Wilhelm shrugged. “I’m thinking we’ll need to open as low as we dare if we want to avoid being spotted.”
“So, it’ll be a bit of a waste of time taking the reserve chutes,” Al Dinckeler suggested.
Wilhelm thought about that. The reserve chutes were there for a reason, but it did take time to cut away a failed main canopy and deploy a reserve chute. And, given how low he was thinking they should deploy their main canopies, time was likely to be something they wouldn’t have a lot of if they had any problems during the jump. Still, having the reserve chute, even if you are unlikely to have time to deploy it, did give some degree of reassurance to a man. “It’ll be up to the individual whether or not he wants to carry a reserve chute.”
“It’ll be twenty pounds we don’t have to carry around once we land,” Johann said.
Wilhelm totally agreed with Johann, but he wasn’t prepared to order a man to jump without a reserve chute. “As I said, it will be up to the individual to choose whether or not he wants to carry a reserve chute.” He ran his eye over his men. They all had their mess tins full and were eating. “You’re all welcome to continue eating while I brief you,” he said as he opened up his map.
5:15 AM the next morning
The sun was still below the horizon as the Pelican drifted with the breeze. Three thousand feet below them Captain Wilhelm Finck could see the silvery ribbon of the River Amper. “Fabricius, do you have a lock in on the landing zone?” he asked the team scout.
Johann Fabricius lowered the pair of borrowed binoculars he’d been using. “Yes, Sir.”
“Can we get there from here?” Wilhelm asked.
Johann chewed on his lips for a few seconds, glanced down at the river, then back at Wilhelm. “I’d like another five to ten minutes drifting, Sir.”

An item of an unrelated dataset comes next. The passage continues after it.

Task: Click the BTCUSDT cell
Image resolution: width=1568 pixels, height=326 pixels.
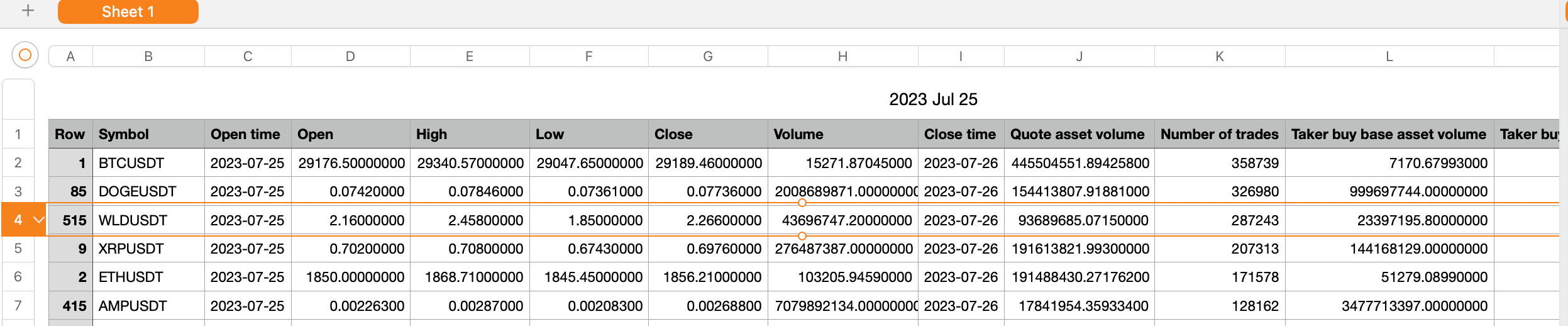Action: pos(148,163)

Wilhelm glanced eastward, towards the lightening sky. Then he looked up at the enormous balloon that held the Pelican aloft. The moment the sun peaked over the horizon its rays would strike the gas bag like a spotlight. “We don’t have that much time,” he said. “Pick an alternative.”
Johann glanced eastward, then back at the ground below. He’d been aware that they might not get in range of their preferred landing zone before the sun got too high, so while he’d been searching for that landing zone he’d been checking out possible alternatives, so it didn’t take long to find one that should be within range. “I’ve got one,” he said.
“Then we go now,” Wilhelm said. He turned to the rest of his team and the two pilots. “Places,” he said.
The six Marines waddled over to their places on the railing, then, with Wilhelm calling out their numbers, each man dropped off the airship and plummeted groundward.
Giovanni looked over the edge of the airship’s gondola. Below him he could make out four of the six men who’d jumped from the airship against the ground below. “Where did they find those guys?” he asked his cousin.
“Mary said they were from Mars.”
“Ah!” Giovanni nodded in understanding. “Foreigners.” He glanced over the side of the airship once more. Below him he saw the parachute canopies open one after the other until there were six little rectangles of silk gently floating to the ground. He shook his head in disbelief at what he was seeing. “I didn’t think they could be Germans. Not even they are that foolish.”